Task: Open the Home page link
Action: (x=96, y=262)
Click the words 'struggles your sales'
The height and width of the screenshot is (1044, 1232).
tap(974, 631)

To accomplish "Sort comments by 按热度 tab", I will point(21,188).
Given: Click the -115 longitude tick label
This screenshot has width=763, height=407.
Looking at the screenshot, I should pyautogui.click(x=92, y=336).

--

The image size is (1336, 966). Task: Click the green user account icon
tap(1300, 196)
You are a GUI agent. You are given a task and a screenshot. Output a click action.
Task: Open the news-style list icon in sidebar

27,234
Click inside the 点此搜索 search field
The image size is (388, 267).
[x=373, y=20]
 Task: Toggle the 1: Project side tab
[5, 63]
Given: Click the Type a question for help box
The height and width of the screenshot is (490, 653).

--

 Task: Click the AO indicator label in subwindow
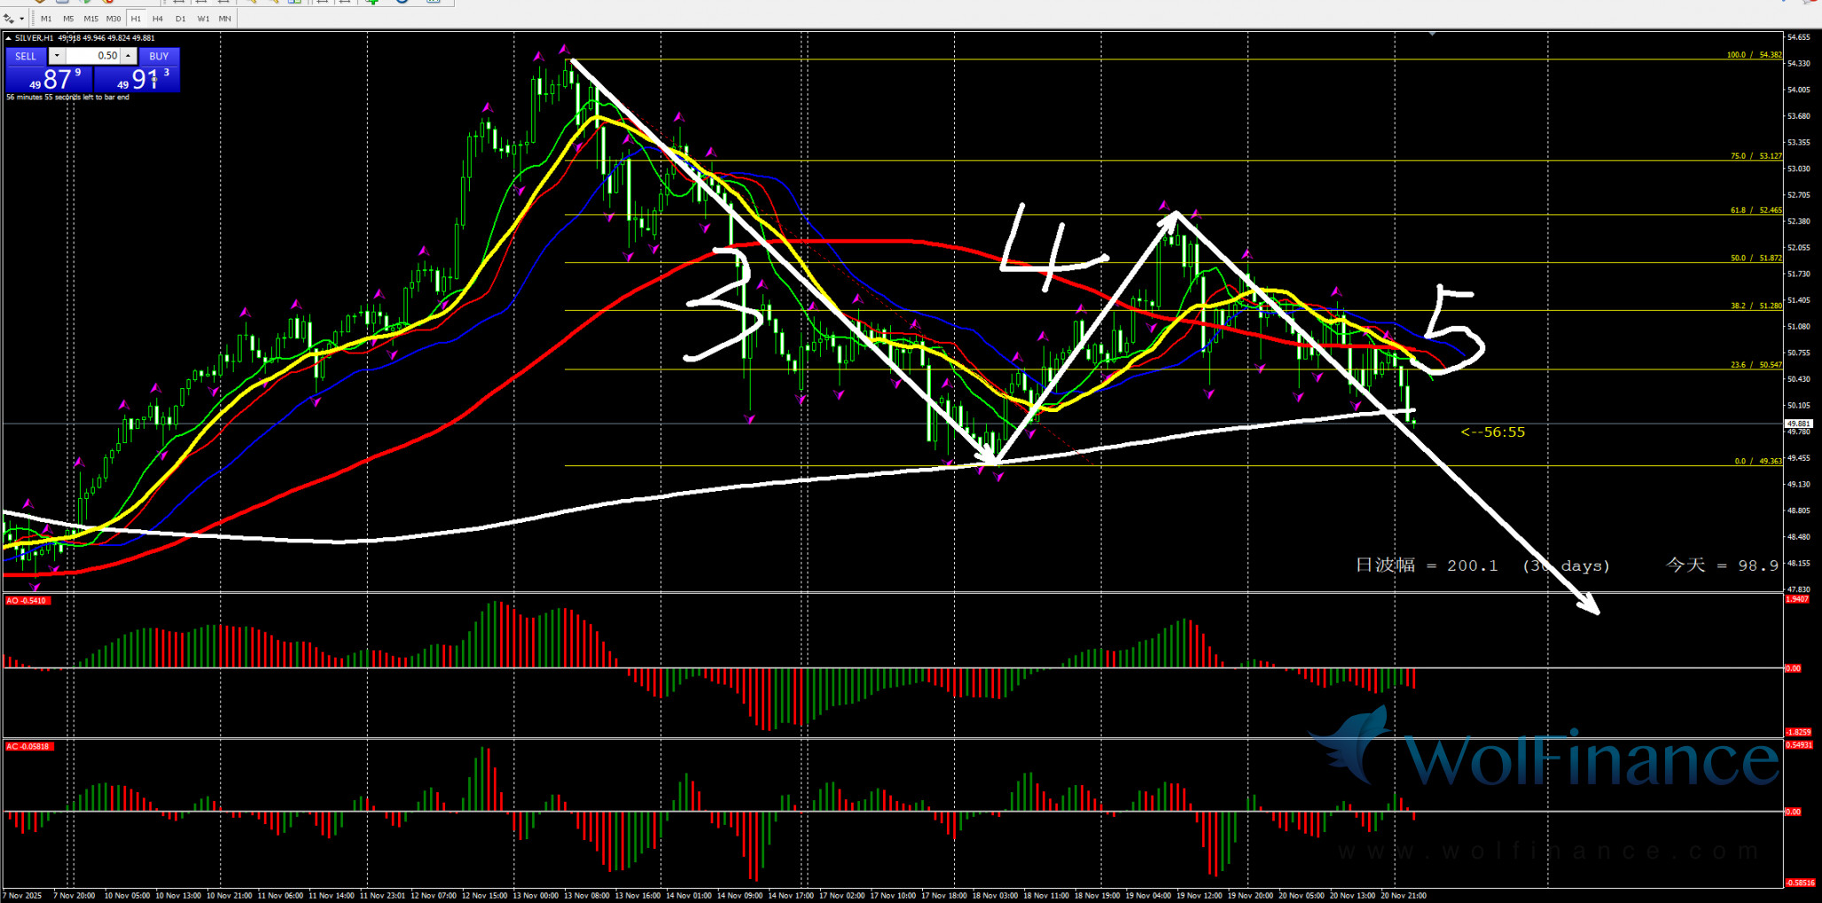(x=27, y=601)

Task to complete » Take the records above and return, word for word, only the lines that fall from the line with "Task: Toggle the 1: Project side tab" to the line with "The height and width of the screenshot is (490, 653).", both of them included.

Completed task »
 Task: Toggle the 1: Project side tab
[5, 63]
Given: Click the Type a question for help box
The height and width of the screenshot is (490, 653).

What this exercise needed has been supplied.